Your analogy with crops treated with insecticides doesn't hold - the varieties grown by the farmer are not going to evolve in his (or her) hands. 

Good luck with the lambing.

Gavin

----------


## Neils

> So another topic, top bar hives - ignoring more than a hundred years of progress in beekeeping, or the future ?


Neither. They're a box that bees live in, they have their advantages and disadvantages same as any other box that bees live in.

Next  :Big Grin:

----------


## AlexJ

Doris,
While I agree with others that the shill terminology was inappropriate it should be taken in context of the language used on all sides in this debate.  As for posting across sites and threads - not a good idea.  However, perhaps those who regularly resort to heavy handed undergraduate humour to knock any sensible debate out of a thread, while wrapping it up in their own perception of their knowledge of the subject matter, should also reflect on the language in their own posts.  Until all concerned can park their egos and be prepared to debate the subject in a calm and reflective manner we will go round in circles, with regular eruptions of emotion, to the detriment of all who use the forum.

Don't be too hard on yourself, there will be others who don't agree with your opinions or manner of delivery but will acknowledge your efforts to develop the debate.

Good luck,

Alex

----------


## Calum

> Neither. They're a box that bees live in, they have their advantages and disadvantages same as any other box that bees live in.
> 
> Next


I'll name two for the moveable frame for every one you list ! Might as well use kelps....

Complete the following |
1 – From the beekeeping forum thread, return word for word the passage that opens with the words containing "Your analogy with" and closes with "the future ?".
2 – In the beekeeping forum thread, what does AlexJ call "not a good idea"?

Information shown |
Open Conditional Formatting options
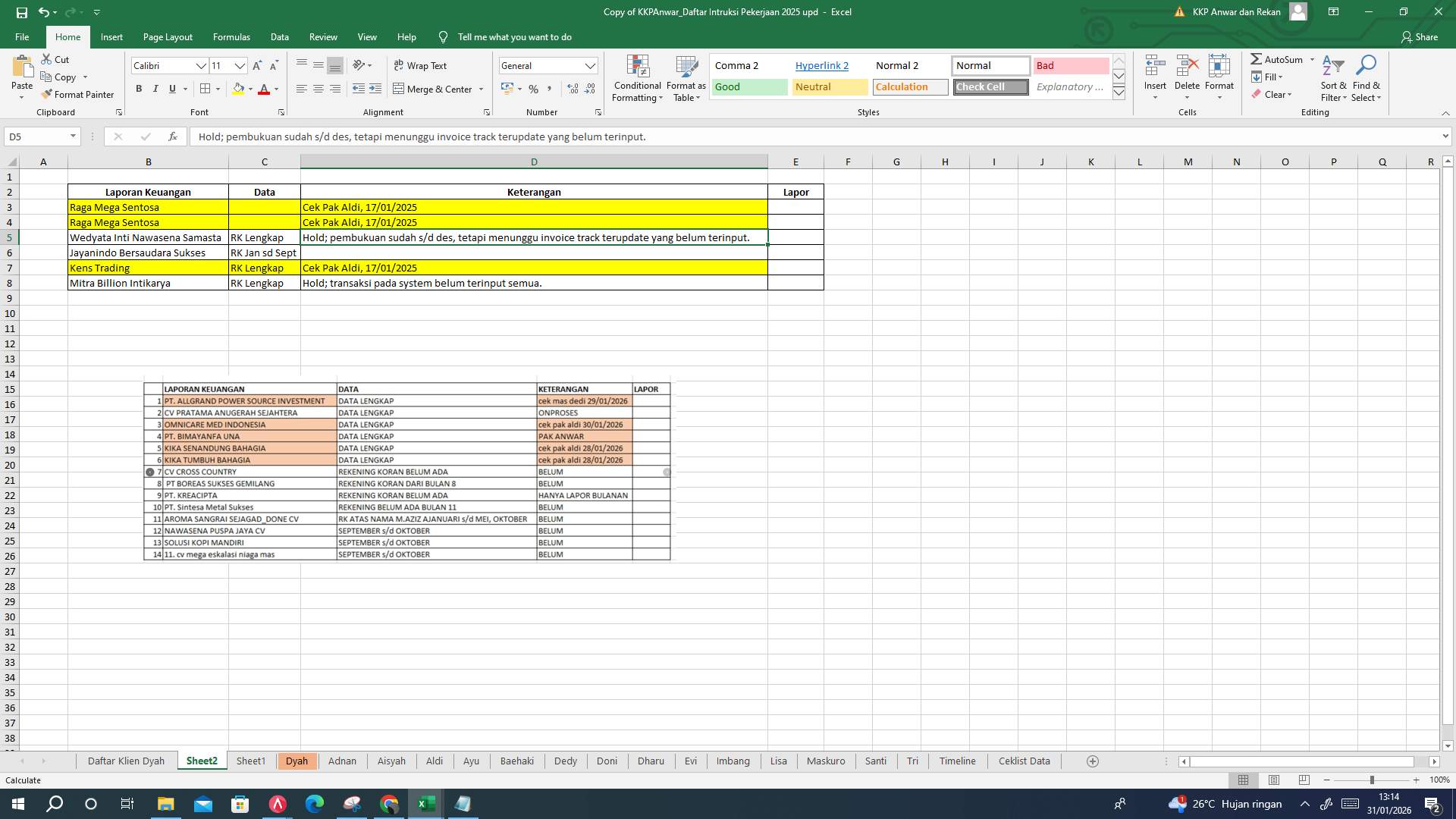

Expected results |
1 –
Your analogy with crops treated with insecticides doesn't hold - the varieties grown by the farmer are not going to evolve in his (or her) hands. 

Good luck with the lambing.

Gavin

----------


## Neils

> So another topic, top bar hives - ignoring more than a hundred years of progress in beekeeping, or the future ?

2 – Posting across sites and threads.